REQUIREMENT: Set down, exactly as written, every line from the top of the records below to the line containing "Spettacoli e Cinema (55, 784)", both ends included, and no others.

BEGIN EXERCISE INPUT

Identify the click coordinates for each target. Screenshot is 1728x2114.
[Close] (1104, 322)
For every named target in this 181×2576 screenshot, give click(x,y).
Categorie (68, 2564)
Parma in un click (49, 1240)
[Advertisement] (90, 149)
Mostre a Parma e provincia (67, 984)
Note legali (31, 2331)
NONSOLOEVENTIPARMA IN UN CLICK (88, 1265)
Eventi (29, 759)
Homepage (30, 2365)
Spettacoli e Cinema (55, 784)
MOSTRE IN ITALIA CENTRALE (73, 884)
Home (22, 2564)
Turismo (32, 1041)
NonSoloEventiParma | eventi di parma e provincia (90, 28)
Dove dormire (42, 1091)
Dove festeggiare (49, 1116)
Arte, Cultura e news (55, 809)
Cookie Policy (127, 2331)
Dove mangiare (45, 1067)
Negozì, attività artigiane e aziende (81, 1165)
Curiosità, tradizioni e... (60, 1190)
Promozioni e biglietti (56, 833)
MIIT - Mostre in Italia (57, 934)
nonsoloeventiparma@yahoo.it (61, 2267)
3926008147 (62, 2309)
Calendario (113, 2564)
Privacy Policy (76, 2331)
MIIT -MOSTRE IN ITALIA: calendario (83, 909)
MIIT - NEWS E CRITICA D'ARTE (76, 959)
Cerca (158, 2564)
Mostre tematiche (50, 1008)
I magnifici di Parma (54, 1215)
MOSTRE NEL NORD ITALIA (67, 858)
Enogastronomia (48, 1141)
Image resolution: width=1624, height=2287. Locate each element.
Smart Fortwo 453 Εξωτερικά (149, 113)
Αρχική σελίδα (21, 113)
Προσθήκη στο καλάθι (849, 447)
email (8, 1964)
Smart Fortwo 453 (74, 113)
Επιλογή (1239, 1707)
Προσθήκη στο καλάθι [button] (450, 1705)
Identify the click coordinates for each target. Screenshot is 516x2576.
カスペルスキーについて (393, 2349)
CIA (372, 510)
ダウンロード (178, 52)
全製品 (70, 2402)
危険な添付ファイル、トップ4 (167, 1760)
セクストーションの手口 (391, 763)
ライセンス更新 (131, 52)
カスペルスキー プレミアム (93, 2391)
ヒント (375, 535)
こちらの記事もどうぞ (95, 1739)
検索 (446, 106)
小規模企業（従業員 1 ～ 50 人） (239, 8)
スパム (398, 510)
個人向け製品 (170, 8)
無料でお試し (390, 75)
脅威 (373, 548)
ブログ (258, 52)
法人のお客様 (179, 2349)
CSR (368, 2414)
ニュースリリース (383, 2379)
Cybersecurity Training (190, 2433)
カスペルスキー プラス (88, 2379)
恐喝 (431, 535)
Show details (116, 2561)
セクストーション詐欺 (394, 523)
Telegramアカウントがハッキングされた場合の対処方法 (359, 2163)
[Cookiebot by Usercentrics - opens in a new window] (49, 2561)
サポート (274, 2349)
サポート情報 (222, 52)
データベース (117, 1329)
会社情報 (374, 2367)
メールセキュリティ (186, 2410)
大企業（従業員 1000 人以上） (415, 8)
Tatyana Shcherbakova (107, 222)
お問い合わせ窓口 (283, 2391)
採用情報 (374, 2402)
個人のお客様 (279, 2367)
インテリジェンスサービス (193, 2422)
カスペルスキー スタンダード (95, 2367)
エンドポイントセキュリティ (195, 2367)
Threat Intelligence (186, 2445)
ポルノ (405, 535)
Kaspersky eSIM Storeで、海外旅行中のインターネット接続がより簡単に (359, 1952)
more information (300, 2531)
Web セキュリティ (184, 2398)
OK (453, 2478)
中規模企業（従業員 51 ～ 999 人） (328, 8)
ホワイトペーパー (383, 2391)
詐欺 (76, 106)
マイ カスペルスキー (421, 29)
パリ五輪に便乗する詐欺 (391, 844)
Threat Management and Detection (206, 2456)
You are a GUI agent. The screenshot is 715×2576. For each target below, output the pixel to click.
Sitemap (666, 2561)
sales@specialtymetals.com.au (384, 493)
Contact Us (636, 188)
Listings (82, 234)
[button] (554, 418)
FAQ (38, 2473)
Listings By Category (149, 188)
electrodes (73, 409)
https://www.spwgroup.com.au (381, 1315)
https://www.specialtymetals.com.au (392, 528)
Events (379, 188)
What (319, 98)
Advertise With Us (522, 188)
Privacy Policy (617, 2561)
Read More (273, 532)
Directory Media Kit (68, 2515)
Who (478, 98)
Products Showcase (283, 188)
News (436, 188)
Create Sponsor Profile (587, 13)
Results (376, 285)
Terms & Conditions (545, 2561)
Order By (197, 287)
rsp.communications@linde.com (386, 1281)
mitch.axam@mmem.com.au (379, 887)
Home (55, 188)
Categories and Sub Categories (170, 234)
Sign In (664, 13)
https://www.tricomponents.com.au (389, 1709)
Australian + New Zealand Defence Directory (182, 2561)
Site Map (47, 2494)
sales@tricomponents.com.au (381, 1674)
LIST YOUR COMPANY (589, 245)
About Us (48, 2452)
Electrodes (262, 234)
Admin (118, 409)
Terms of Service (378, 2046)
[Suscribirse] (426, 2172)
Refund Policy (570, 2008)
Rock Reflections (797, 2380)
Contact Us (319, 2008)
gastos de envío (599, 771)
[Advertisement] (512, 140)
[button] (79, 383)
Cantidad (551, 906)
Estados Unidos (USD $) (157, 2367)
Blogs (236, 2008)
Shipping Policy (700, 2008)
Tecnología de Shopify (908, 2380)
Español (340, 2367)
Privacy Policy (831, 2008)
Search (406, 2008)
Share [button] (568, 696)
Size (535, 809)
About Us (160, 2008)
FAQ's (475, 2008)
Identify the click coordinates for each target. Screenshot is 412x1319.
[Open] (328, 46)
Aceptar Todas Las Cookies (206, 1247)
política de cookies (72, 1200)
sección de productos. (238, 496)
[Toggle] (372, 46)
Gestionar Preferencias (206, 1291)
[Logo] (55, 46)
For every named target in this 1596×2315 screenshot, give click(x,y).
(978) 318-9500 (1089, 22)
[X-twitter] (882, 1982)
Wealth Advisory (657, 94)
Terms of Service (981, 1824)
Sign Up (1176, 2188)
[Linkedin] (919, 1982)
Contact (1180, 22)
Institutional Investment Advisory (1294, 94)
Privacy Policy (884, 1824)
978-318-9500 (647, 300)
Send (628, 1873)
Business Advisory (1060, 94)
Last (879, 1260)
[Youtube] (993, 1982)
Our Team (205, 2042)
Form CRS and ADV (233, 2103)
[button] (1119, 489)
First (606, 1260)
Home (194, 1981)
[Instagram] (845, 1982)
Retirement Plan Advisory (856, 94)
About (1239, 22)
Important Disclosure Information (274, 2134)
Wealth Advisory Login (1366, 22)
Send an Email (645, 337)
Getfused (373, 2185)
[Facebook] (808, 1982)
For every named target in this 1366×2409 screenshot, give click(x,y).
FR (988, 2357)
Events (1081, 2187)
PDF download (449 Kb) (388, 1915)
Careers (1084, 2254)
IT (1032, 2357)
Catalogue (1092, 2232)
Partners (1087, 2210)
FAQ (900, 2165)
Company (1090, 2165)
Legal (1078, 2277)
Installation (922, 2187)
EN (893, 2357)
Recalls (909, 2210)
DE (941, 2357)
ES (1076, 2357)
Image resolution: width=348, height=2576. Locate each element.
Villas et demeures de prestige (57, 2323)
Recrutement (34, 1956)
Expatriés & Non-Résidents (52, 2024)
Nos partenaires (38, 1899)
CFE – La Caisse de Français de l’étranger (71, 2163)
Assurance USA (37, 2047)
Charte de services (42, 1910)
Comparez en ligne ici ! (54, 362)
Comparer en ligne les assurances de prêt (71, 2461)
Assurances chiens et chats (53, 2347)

END EXERCISE INPUT

ANSWER SPACE:
Identify the click coordinates for each target. Screenshot is 1728x2114.
[Close] (1104, 322)
For every named target in this 181×2576 screenshot, give click(x,y).
Categorie (68, 2564)
Parma in un click (49, 1240)
[Advertisement] (90, 149)
Mostre a Parma e provincia (67, 984)
Note legali (31, 2331)
NONSOLOEVENTIPARMA IN UN CLICK (88, 1265)
Eventi (29, 759)
Homepage (30, 2365)
Spettacoli e Cinema (55, 784)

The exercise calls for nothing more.